Task to carry out
Retype every entry below without any change.

---------- Working data

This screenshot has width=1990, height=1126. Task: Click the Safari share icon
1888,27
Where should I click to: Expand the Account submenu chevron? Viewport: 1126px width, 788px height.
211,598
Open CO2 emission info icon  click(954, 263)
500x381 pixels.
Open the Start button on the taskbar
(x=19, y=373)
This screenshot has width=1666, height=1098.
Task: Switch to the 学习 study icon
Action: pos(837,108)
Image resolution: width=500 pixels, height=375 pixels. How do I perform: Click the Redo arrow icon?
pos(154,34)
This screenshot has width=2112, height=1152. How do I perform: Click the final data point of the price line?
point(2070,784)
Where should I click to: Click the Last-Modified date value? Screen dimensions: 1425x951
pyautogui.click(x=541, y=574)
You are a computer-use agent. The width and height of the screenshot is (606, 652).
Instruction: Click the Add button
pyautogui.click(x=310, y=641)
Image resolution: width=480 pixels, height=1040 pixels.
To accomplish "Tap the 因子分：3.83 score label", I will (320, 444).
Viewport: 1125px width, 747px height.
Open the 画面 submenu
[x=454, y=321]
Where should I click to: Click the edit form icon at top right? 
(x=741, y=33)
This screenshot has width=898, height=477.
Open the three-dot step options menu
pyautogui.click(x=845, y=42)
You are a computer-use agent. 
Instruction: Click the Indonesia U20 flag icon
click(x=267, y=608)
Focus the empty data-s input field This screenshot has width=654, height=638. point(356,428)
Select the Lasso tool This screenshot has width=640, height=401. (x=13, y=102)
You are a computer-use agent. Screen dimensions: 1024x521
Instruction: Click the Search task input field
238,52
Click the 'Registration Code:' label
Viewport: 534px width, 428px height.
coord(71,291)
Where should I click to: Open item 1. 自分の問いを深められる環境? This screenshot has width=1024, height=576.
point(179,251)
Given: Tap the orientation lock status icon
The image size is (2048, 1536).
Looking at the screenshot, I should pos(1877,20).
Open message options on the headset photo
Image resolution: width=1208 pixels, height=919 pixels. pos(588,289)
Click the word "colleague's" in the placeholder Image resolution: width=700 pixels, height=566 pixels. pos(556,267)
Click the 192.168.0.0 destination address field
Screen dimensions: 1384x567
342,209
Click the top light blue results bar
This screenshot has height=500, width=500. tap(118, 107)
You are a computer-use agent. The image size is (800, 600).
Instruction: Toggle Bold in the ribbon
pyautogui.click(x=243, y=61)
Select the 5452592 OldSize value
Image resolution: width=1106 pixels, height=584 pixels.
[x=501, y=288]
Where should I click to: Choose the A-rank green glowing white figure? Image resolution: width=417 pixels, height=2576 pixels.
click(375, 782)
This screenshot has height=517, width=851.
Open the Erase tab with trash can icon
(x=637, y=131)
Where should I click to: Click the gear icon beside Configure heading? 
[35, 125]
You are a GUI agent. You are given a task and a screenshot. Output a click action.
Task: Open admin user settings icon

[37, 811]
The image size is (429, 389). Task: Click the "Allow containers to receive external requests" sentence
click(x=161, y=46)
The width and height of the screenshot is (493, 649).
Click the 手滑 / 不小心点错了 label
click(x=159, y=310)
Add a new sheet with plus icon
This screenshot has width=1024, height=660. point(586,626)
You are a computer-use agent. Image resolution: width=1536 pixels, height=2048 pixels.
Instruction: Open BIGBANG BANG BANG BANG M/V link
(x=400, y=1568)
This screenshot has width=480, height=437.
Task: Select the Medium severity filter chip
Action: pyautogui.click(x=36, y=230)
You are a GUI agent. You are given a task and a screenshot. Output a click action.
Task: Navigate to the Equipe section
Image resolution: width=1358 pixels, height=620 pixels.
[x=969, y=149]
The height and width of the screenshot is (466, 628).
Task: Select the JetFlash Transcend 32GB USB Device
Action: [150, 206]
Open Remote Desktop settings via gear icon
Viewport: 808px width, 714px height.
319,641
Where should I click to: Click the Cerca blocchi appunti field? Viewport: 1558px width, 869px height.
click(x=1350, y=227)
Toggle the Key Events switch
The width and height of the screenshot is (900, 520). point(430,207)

--------------------

Problem solution
This screenshot has width=1990, height=1126. Task: Click the Safari share icon
1888,27
Where should I click to: Expand the Account submenu chevron? Viewport: 1126px width, 788px height.
211,598
Open CO2 emission info icon  click(954, 263)
500x381 pixels.
Open the Start button on the taskbar
(x=19, y=373)
This screenshot has width=1666, height=1098.
Task: Switch to the 学习 study icon
Action: pos(837,108)
Image resolution: width=500 pixels, height=375 pixels. How do I perform: Click the Redo arrow icon?
pos(154,34)
This screenshot has width=2112, height=1152. How do I perform: Click the final data point of the price line?
point(2070,784)
Where should I click to: Click the Last-Modified date value? Screen dimensions: 1425x951
pyautogui.click(x=541, y=574)
You are a computer-use agent. The width and height of the screenshot is (606, 652).
Instruction: Click the Add button
pyautogui.click(x=310, y=641)
Image resolution: width=480 pixels, height=1040 pixels.
To accomplish "Tap the 因子分：3.83 score label", I will (320, 444).
Viewport: 1125px width, 747px height.
Open the 画面 submenu
[x=454, y=321]
Where should I click to: Click the edit form icon at top right? 
(x=741, y=33)
This screenshot has width=898, height=477.
Open the three-dot step options menu
pyautogui.click(x=845, y=42)
You are a computer-use agent. 
Instruction: Click the Indonesia U20 flag icon
click(x=267, y=608)
Focus the empty data-s input field This screenshot has width=654, height=638. point(356,428)
Select the Lasso tool This screenshot has width=640, height=401. (x=13, y=102)
You are a computer-use agent. Screen dimensions: 1024x521
Instruction: Click the Search task input field
238,52
Click the 'Registration Code:' label
Viewport: 534px width, 428px height.
coord(71,291)
Where should I click to: Open item 1. 自分の問いを深められる環境? This screenshot has width=1024, height=576.
point(179,251)
Given: Tap the orientation lock status icon
The image size is (2048, 1536).
Looking at the screenshot, I should pos(1877,20).
Open message options on the headset photo
Image resolution: width=1208 pixels, height=919 pixels. pos(588,289)
Click the word "colleague's" in the placeholder Image resolution: width=700 pixels, height=566 pixels. pos(556,267)
Click the 192.168.0.0 destination address field
Screen dimensions: 1384x567
342,209
Click the top light blue results bar
This screenshot has height=500, width=500. tap(118, 107)
You are a computer-use agent. The image size is (800, 600).
Instruction: Toggle Bold in the ribbon
pyautogui.click(x=243, y=61)
Select the 5452592 OldSize value
Image resolution: width=1106 pixels, height=584 pixels.
[x=501, y=288]
Where should I click to: Choose the A-rank green glowing white figure? Image resolution: width=417 pixels, height=2576 pixels.
click(375, 782)
This screenshot has height=517, width=851.
Open the Erase tab with trash can icon
(x=637, y=131)
Where should I click to: Click the gear icon beside Configure heading? 
[35, 125]
You are a GUI agent. You are given a task and a screenshot. Output a click action.
Task: Open admin user settings icon

[37, 811]
The image size is (429, 389). Task: Click the "Allow containers to receive external requests" sentence
click(x=161, y=46)
The width and height of the screenshot is (493, 649).
Click the 手滑 / 不小心点错了 label
click(x=159, y=310)
Add a new sheet with plus icon
This screenshot has width=1024, height=660. point(586,626)
You are a computer-use agent. Image resolution: width=1536 pixels, height=2048 pixels.
Instruction: Open BIGBANG BANG BANG BANG M/V link
(x=400, y=1568)
This screenshot has width=480, height=437.
Task: Select the Medium severity filter chip
Action: pyautogui.click(x=36, y=230)
You are a GUI agent. You are given a task and a screenshot. Output a click action.
Task: Navigate to the Equipe section
Image resolution: width=1358 pixels, height=620 pixels.
[x=969, y=149]
The height and width of the screenshot is (466, 628).
Task: Select the JetFlash Transcend 32GB USB Device
Action: [150, 206]
Open Remote Desktop settings via gear icon
Viewport: 808px width, 714px height.
319,641
Where should I click to: Click the Cerca blocchi appunti field? Viewport: 1558px width, 869px height.
click(x=1350, y=227)
Toggle the Key Events switch
The width and height of the screenshot is (900, 520). point(430,207)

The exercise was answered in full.